Peter Mansell, global practice director for digital workplace at HPE, said that in the wake of COVID-19 pandemic more organizations will be moving to centralize the management of desktops to make their IT environments more resilient. To facilitate that transition, HPE is making available servers that come pre-integrated with virtual desktop infrastructure (VDI) software from Citrix or VMware. Those servers can be acquired under standard acquisitions with 90-day payment deferrals if required or as short-term rentals, he said.
Alternatively, organizations can deploy VDI software on HPE Greenlake, a set of servers that HPE manages on behalf of customers.
Historically, the adoption of virtual desktops has been limited for reasons that range from total cost to simple inertia. However, one of the downstream impacts of the COVID-19 pandemic will be the greater centralization of desktop applications. In most cases, that will mean relying on either cloud services or VDI platforms that make it easier to access desktops remotely, Mansell said. The cloud, however, is not an option for many highly regulated industries that are required to maintain control over their IT infrastructure, he noted.
Of course, end users would still need to find a secure way to remotely access those servers assuming there is enough available bandwidth. However, from a management perspective, it would be much easier for IT administrators, who are now trying to push updates to a wide variety of devices as the bulk of the workforce continues to work from home indefinitely.
Up until now at least, resistance to centralizing desktops has been high among both end users and Microsoft. However, with the rise of the Azure cloud, Microsoft has been encouraging organizations to centralize management of desktops. Mansell said in addition to making VDI servers available, HPE is working with Microsoft to make virtual desktops running on the Azure cloud available to HPE customers as well. End users, meanwhile, increasingly rely on cloud applications, so the dependency they once had on applications that run locally has decreased considerably.
Each organization will need to determine whether it makes sense to centralize the management of desktops. Beyond ensuring business continuity, most organizations will be experiencing a significant amount of financial pressure in the months ahead. One way to reduce costs would be to reduce the number of IT administrators required to manage operating system and application updates across fleets of devices.
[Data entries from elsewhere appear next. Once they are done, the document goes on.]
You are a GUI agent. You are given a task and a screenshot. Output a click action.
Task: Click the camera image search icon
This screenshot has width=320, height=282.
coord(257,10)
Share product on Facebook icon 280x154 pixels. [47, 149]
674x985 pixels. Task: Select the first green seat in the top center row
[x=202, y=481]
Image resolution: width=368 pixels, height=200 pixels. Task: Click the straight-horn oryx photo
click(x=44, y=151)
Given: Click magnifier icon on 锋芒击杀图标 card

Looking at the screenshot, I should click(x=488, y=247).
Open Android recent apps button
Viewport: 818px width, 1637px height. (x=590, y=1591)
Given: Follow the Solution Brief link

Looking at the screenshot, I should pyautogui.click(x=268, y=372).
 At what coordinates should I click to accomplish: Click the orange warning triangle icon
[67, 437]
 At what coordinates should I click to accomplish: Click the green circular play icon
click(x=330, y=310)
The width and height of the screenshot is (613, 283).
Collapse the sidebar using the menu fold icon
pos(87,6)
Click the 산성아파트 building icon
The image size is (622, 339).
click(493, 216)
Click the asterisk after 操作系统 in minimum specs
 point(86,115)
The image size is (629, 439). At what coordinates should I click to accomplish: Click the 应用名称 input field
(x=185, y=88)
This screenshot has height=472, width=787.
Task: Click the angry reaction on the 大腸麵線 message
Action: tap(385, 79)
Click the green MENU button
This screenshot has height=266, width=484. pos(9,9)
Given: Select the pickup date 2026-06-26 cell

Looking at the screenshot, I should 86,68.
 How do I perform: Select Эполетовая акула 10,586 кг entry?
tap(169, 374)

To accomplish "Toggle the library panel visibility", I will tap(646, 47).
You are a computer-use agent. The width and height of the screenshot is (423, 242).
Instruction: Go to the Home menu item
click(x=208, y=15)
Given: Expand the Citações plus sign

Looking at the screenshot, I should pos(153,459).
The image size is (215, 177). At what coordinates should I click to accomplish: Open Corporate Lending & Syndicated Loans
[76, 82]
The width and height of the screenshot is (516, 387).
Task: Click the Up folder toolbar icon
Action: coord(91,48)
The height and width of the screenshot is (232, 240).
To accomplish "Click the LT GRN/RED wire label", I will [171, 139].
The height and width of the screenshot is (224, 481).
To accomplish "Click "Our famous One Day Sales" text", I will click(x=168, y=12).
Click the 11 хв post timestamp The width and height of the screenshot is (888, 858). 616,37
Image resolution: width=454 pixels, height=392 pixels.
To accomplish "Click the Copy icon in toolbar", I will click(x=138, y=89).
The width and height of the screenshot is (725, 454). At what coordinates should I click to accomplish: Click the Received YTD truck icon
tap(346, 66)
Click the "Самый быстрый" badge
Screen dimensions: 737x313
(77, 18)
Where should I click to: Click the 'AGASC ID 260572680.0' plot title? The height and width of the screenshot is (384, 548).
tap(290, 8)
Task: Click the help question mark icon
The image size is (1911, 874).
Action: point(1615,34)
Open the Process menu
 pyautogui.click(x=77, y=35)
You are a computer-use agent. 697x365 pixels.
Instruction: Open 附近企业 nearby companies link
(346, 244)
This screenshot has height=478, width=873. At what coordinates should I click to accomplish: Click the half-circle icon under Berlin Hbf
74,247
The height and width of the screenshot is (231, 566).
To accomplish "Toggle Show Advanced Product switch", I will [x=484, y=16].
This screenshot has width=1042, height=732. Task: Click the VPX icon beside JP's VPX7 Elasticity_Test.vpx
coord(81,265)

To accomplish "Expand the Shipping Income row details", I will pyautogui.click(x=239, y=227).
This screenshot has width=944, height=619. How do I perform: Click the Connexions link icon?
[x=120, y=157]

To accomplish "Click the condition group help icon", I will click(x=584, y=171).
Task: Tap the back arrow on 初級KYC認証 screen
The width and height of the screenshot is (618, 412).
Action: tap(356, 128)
In fact, some organizations may not even have to acquire fleets of devices if end users are employing their own machines to access virtual desktops.
Whatever the path forward, the COVID-19 pandemic has made more organizations aware of how easily their operations can be disrupted by events beyond their control. The issue now is coming up with a business continuity plan that minimizes the impact those disruptions can have on IT as much as possible.